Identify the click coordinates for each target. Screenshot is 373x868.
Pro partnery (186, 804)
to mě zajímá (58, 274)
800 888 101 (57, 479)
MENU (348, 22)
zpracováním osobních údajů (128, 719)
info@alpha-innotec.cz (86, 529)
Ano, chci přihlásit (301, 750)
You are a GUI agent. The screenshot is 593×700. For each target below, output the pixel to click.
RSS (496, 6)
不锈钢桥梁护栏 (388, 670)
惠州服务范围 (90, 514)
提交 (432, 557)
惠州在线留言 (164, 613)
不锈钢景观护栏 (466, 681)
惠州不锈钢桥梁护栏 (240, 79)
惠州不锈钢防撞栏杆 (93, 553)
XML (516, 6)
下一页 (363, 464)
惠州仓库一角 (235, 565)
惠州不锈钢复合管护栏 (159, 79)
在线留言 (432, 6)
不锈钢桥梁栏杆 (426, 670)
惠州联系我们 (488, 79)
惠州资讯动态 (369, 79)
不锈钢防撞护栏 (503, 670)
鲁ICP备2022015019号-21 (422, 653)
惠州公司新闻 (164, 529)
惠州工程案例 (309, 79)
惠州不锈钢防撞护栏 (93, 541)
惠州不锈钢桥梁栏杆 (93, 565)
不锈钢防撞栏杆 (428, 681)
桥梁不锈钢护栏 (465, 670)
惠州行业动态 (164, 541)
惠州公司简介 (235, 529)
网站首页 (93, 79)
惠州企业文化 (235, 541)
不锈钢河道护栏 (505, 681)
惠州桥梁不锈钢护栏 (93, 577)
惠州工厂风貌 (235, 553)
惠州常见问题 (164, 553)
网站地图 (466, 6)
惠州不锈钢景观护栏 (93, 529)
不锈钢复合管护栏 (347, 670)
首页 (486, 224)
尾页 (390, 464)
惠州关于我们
::::
**THE EXERCISE:**
How many of the rows above contain the string "target"? Give only the number.

**ANSWER FOR THIS EXERCISE:**
2